Cricket, by design, is not a condition that fans – who often double up as moviegoers – hope to see redesigned. Its unifying effect on everyday life is intangible. Its resonance lies not so much in the absolute physicality of the sport as in the limitless improvisation of the escape it offers. This naturally lends itself to the DNA of non-fiction filmmaking, where varied situations can be accessed (as opposed to accessorized) through the prism of cricket. Beyond All Boundaries, a 2013 documentary co-produced by The Big Bang Theory's Kunal Nayyar, comes close to depicting this fusion of tones. Three parallel narratives – of future Test opener Prithvi Shaw, India superfan Sudhir and aspiring women's cricketer Akshaya – form a modest picture of three disparate Indias orbiting in a single cricketing solar system.

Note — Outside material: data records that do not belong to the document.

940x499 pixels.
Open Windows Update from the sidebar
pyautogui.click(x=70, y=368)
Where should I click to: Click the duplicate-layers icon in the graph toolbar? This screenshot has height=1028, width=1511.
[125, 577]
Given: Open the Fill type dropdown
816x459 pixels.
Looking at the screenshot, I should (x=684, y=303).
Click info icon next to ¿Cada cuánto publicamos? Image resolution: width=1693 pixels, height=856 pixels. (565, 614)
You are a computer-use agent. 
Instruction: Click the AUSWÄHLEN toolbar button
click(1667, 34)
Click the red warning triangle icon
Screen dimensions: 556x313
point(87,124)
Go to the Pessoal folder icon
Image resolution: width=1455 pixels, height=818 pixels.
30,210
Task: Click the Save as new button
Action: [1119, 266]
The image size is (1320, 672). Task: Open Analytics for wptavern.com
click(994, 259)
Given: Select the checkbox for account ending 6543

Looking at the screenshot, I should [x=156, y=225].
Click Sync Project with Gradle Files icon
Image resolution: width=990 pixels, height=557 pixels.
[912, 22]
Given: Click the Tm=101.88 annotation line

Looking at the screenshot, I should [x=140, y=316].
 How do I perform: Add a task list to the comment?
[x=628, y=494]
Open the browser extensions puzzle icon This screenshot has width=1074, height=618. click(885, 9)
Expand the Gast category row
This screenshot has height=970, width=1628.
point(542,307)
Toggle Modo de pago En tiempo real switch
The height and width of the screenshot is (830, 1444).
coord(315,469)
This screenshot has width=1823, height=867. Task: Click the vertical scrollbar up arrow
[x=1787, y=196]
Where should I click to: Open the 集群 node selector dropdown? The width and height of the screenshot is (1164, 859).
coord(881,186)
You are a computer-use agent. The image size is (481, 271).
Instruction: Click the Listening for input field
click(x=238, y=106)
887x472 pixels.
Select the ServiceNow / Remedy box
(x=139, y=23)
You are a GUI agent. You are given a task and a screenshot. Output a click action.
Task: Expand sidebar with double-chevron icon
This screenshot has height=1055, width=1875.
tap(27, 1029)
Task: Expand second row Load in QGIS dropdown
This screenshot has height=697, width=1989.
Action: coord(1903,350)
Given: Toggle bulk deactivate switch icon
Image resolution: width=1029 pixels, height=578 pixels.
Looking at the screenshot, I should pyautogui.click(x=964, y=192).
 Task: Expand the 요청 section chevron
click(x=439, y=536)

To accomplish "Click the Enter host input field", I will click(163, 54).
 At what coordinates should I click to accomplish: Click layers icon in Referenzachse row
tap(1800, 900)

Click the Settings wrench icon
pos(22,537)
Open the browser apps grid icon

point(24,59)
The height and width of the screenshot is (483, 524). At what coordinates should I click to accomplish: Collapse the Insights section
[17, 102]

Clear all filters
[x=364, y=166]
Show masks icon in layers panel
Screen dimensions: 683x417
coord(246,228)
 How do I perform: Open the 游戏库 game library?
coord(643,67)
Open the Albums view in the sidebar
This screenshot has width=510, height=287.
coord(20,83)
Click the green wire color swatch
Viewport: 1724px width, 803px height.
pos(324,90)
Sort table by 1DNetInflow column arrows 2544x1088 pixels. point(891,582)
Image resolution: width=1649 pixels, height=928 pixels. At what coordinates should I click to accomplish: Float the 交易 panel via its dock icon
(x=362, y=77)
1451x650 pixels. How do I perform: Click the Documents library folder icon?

The problem, though, is one that is also visible in other homegrown documentaries such as Sachin: A Billion Dreams, as well as several of its fictional Bollywood cousins. The makers cannot resist celebrating a culture over examining or critiquing it: BAB uses the hasty backdrop of India's 2011 World Cup campaign to publicize the "texture" of its private narratives, while Sachin merely becomes a nostalgic homage to its divine subject. The journalistic nature of the medium is compromised in lieu of India's inherent deference to religion and celebrityhood. This is symptomatic of a larger sociocultural shortcoming, where artists hesitate to ask difficult questions through their work, in effect choosing to highlight the good rather than spotlight the bad. Consequently, you get 'masala' movies like Jannat and shows like Inside Edge hinting at spot-fixing and inhouse malpractices, but sacrificing investigative heft at the altar of dramatic license.
The risk of a honest job, instead, is left to those from "lesser" cricketing nations. Some of the foremost examples: Stevan Riley's incisive inspection of the Caribbean cricketing heyday in Fire In Babylon, and the inspirational but intimate rise of the Afghanistan cricket team in Out of the Ashes. Most notable is the fate of Death of a Gentleman, a hard-hitting exposé on the systematic decline of Test cricket and inclusivity in favour of shortsighted economics. The now-underground film jolted the "Big 3" cricket boards (India, England, Australia) enough for them to practically blacklist its makers. One of them, Cricinfo wordsmith Jarrod Kimber, even had his press pass abruptly revoked in the wake of his 'nosy' project.
In a tragic way, it's no surprise that the voice of this film has been steadily suppressed by the powers that be. In reflecting a shadowy epidemic of the game, it also reflects an evaluative intelligence that is severely lacking in the game's storytellers. It dares to question the sport's holy gatekeepers. In the process, the narrative unwittingly serves as a cautionary tale for anyone who sets out to present the "uncut version" of a culture. A sense of truth rarely bodes well with a medium that thrives on editing – and, by extension, lying – in the most efficient way possible. What is cinema, after all, if not a series of carefully chosen highlights?